Source: In an episode on education of the philosophical documentary The advantage of the doubt, which I displayed here (search for "documentary") for pedagogical consultation; Veerle Jochems (an interviewee who chose to home-school her children) stated the following (starting from 4:09 in the video):

I also like to call my pedagogy the pedagogy of Socrates. Because Socrates himself also walked with his students in the garden, while he was treating philosophical questions. And that was indeed also his method: question ... answer; but while walking.

I assume a few things are mingled together in confusion here.

  • The speaker certainly seems to be referring to the Socratic method. And it has been written Socrates obviously asked a lot of questions, e.g. on the public market.

However, I know of no passages where Socrates was walking in a garden (neither alone, nor with his students). Do you?

Perhaps the speaker was mixing up some historical aspects of other philosophers, like e.g.

  • The Garden (κῆπος), a school founded by Epicurus.

    In Athens, he purchased the property that became known as the “Garden” (later used as a name for his school itself). (source: plato.stanford.edu)

  • The peripatetic school, which is related to Aristotle.

    Those affiliated with Aristotle's school later came to be called Peripatetics, probably because of the existence of an ambulatory (peripatos) on the school's property adjacent to the exercise ground. (source: plato.stanford.edu)

    After Aristotle's death, a legend arose that he was a "peripatetic" lecturer – that he walked about as he taught – and the designation Peripatetikos came to replace the original Peripatos. (source: en.wikipedia.org)

Edit: Below, I add a reference (translated from Dutch) to a list of classical literature about Socrates from a course by Koenraad Verrycken called Historical oversight of philosophy. Antiquity and Middle ages, which was last updated in 2004:

Socrates himself hasn't written anything. To form us an idea of his philosophy we are designated to:

The difficulty to build a coherent and reliable image of the philosophy of Socrates out of these diversified information of these sources, is called the Socratic Problem.

  • In the Symposium, there is certainly no reference to any garden related to Socrates. Perhaps the confusion could be due to a dialogue from the perspective of Apollodorus of Phaleron:

"Why, then," Glaucon said, "don't you tell me? The way to town, in any case, is as suitable for speaking, while we walk, as for listening." So as we walked, we talked together about these things; and so, just as I said at the start, I am not unprepared.


This may arise from an erroneous parable:

One day Socrates walked with his disciples into the garden of Pericles, and they spoke of the arts and their divine excellence.

This is in a text by Frederic Adolphus Krummacher from the 19th century.

Another possible origin is in the Phaedrus:

Phaedrus has been spending the morning with Lysias, the celebrated rhetorician, and is going to refresh himself by taking a walk outside the wall, when he is met by Socrates, who professes that he will not leave him until he has delivered up the speech with which Lysias has regaled him, and which he is carrying about in his mind, or more probably in a book hidden under his cloak, and is intending to study as he walks. The imputation is not denied, and the two agree to direct their steps out of the public way along the stream of the Ilissus towards a plane-tree which is seen in the distance. There, lying down amidst pleasant sounds and scents, they will read the speech of Lysias.

+++

Problems:
1 - Give every possible source the discussion of Socrates and the garden offers for the idea that Socrates taught while walking in a garden.
2 - Carry the discussion of Socrates and the garden on from its final sentence.
The listing has no connection to the discussion of Socrates and the garden.

Material:
+++

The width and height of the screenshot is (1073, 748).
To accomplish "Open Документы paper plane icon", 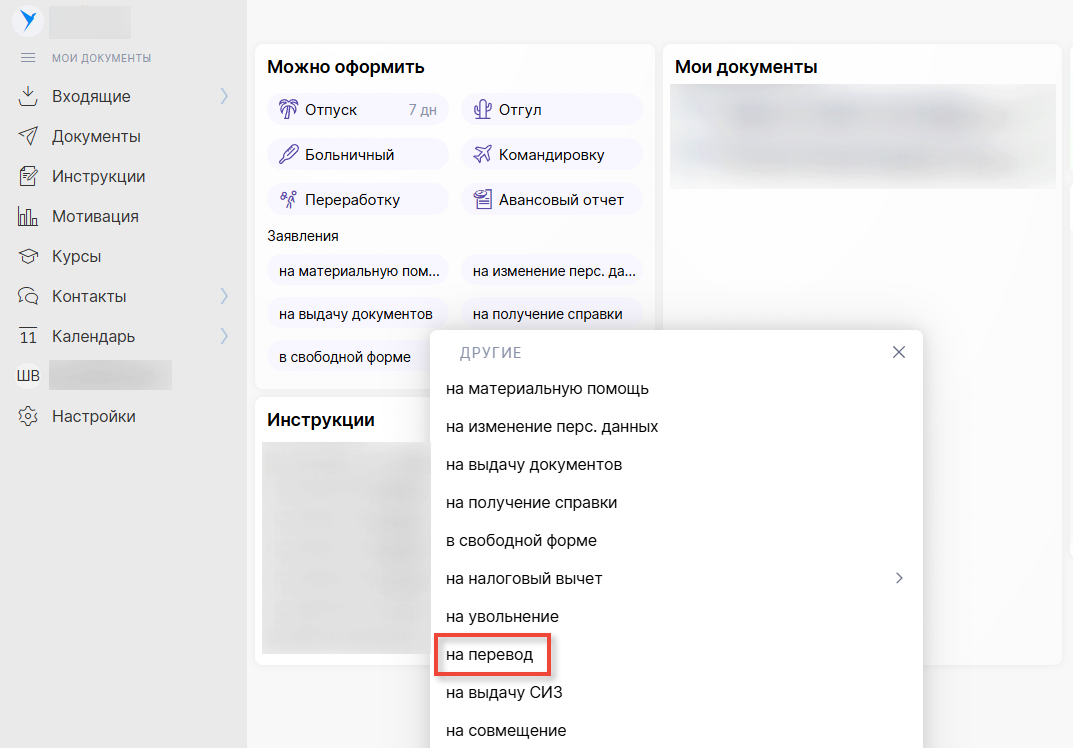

+++

Expected answers:
1 -
- The Garden, the school Epicurus founded in Athens
- The peripatetic school associated with Aristotle
- A dialogue in the Symposium from the perspective of Apollodorus of Phaleron, in which he and Glaucon talk while walking to town
- A 19th-century parable by Frederic Adolphus Krummacher in which Socrates walks with his disciples into the garden of Pericles
- The Phaedrus, in which Socrates and Phaedrus walk along the stream of the Ilissus toward a plane tree

2 -
My money is the on apocryphal one but I don't think arises from a confusion with other ancient philosophers -- but rather a confusion about the veracity of the 19th century source and some idealization.

  • Thank you very much for this adept answer, which can resolve possible confusions. I have never met these Krummacher's parables, however from their preface alone, I would hypothesize indeed that they are not meant as rigorous scientific heuristic work. Could you perhaps add some information about the context of this source, or perhaps endorse why these parables are not historically correct? Do you know of any meta-literature about this source? --- Many thanks. – O0123 Feb 7 '15 at 13:48
  • I found this just by googling. I don't think it's an academic source, and it definitely did not give off the impression of being scholarship in any meaningful sense... I don't have any more information on it. – virmaior Feb 7 '15 at 14:14
  • The parable text is "One day Socrates walked . . . into the garden" not "in the garden". Can you edit. – Ram Tobolski Feb 7 '15 at 15:20

I think you are correct, both as to the mysterious somebody being confused about Socrates walking in a garden, and as to the probable causes of the confusion.

The dialogues of Plato typically begin with Socrates (or sometimes somebody else, the narrator) walking somewhere, like to a gymnasium, or to a temple, or to visit someone. But when the actual philosophical conversation begins, the participants are already standing or sitting down.

To take one example, the beginning of the Republic, Socrates speaking:

I went down yesterday to the Piraeus with Glaucon the son of Ariston, that I might offer up my prayers to the goddess . . . Accordingly we went with Polemarchus to his house . . . there were some other chairs in the room arranged in a semicircle, upon which we sat down by him.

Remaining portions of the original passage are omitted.